American television personality, host, and dancer

Melissa Katherine Rycroft-Strickland (born March 11, 1983) is an American television personality, host, and dancer. She is a former Dallas Cowboys Cheerleader. She has participated as a bachelorette on the thirteenth season of ABC's The Bachelor, on the CMT reality TV series Dallas Cowboys Cheerleaders: Making the Team, and on the eighth and fifteenth seasons of ABC's Dancing with the Stars. Rycroft went on to host reality competition shows such as Bachelor Pad and Redneck Island.

== Early life ==
Melissa Katherine Rycroft was born on March 11, 1983, in Dallas, Texas. She studied dance from an early age and served as first lieutenant of her high school drill team. She majored in marketing at the University of North Texas after transferring from the University of Oklahoma, where she was a member of Alpha Chi Omega.

== Career ==

=== Dallas Cowboys Cheerleaders ===
After graduating from the University of North Texas, Rycroft auditioned for the Dallas Cowboys Cheerleaders. She danced for the team from 2006 to 2008. As a cheerleader, she made regular appearances on Country Music Television's reality show Dallas Cowboys Cheerleaders: Making the Team. She also appears on the judging panel for the Dallas Cowboys Cheerleaders auditions and is also a showmanship mentor to the training camp candidates.

=== The Bachelor===
Rycroft appeared on the 13th season of The Bachelor as one of the 25 bachelorettes competing for bachelor Jason Mesnick. In the season finale, Mesnick chose Rycroft over runner-up Molly Malaney, and proposed. Shortly after the proposal, Mesnick left Rycroft, explaining he had feelings for Malaney. Mesnick and Malaney married in 2010.

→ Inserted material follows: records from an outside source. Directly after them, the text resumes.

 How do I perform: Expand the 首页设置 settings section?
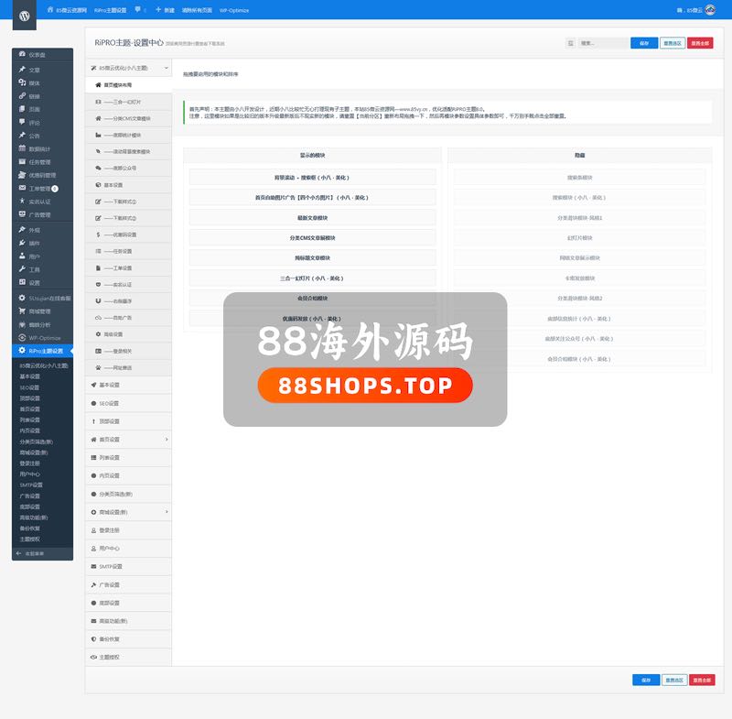(x=166, y=440)
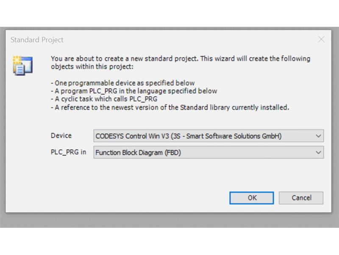Image resolution: width=339 pixels, height=255 pixels.
Task: Click the standard project wizard icon
Action: (23, 65)
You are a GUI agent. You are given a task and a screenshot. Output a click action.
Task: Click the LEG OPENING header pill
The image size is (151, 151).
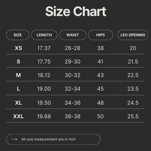pos(133,35)
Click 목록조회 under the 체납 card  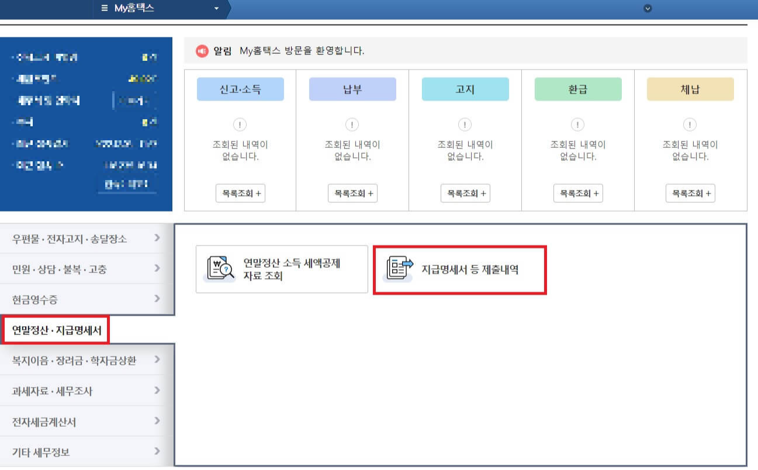pos(690,193)
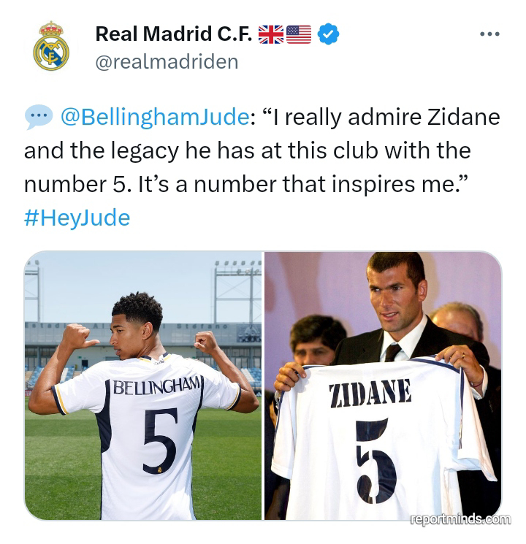Click the ZIDANE name on held shirt

coord(370,393)
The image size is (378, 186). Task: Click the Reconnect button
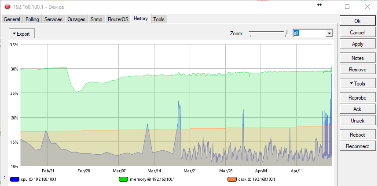pos(357,146)
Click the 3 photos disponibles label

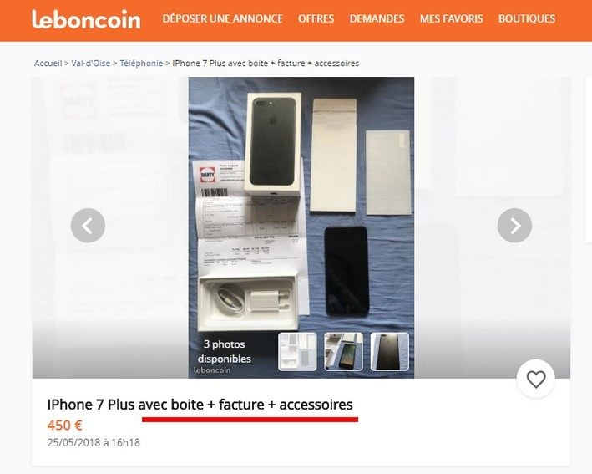pyautogui.click(x=225, y=352)
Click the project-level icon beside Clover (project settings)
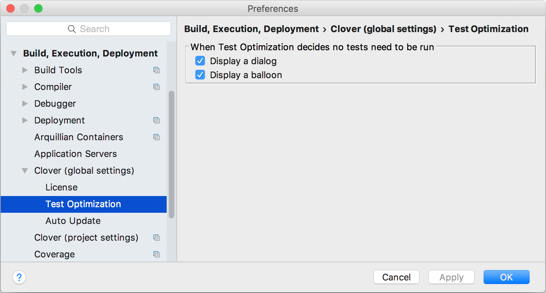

=== Dancing with the Stars===

Rycroft first competed on season eight of Dancing with the Stars where she was partnered with Tony Dovolani and finished in third place. She and Dovolani once again served as partners in the All-Stars season and were announced as the winners on the season finale. She later served as the host of the 2015 Dancing with the Stars live tour. She later returned in season 27 as a trio partner to Juan Pablo Di Pace and Cheryl Burke.

Dancing with the Stars Performances (Season 15)

| Week # | Dance/Song | Judges' score |  |  | Result |
| Inaba | Goodman | Tonioli |
| 1 | Foxtrot / "Big Spender" | 7 | 7 | 7 | Safe |
| 2 | Jive / "Shout" | 8 | 8 | 7.5 | Safe |
| 3 | Samba / "Conga" | 9 | 9 | 9 | Safe |
| 4 | Jitterbug / "This Cat's On A Hot Tin Roof" | 9 | 9 | 9.5* / 9.5 | Safe |
| 5 | Tango / "Toxic" Team Freestyle (Shawn) / "Call Me Maybe" | 9 9.5 | 9 10 | 9 10 | No Elimination |
| 6 | Viennese Waltz / "Why Ya Wanna" | 9.5 | 10 | 10 | Safe |
| 7 | Tango & Cha-Cha-Cha / "Die Young" Swing Marathon / "Do Your Thing" | 10 Awarded | 9.5 10 | 9.5 Points | No Elimination |
| 8 | Quickstep / "Boogie Woogie Bugle Boy" Paso Doble (Trio Challenge) / "Rumour Has It" | 10 10 | 10 10 | 10 10 | Safe |
| 9 | Hustle / "Walk the Dinosaur" Argentine Tango / "Dirty Diana" | 9 10 | 9.5 10 | 9 10 | Safe |
| 10 | Samba / "Conga" Freestyle / "I Was Here" Instant Samba / "Life Is A Highway" | 10 10 9.5 | 10 10 9.5 | 10 10 9.5 | Winner |

===Melissa & Tye===
In 2012, Rycroft and her husband Tye Strickland starred in their own reality show titled Melissa & Tye on CMT. The show ran for one season (eight episodes), from April 20, 2012, to June 8, 2012.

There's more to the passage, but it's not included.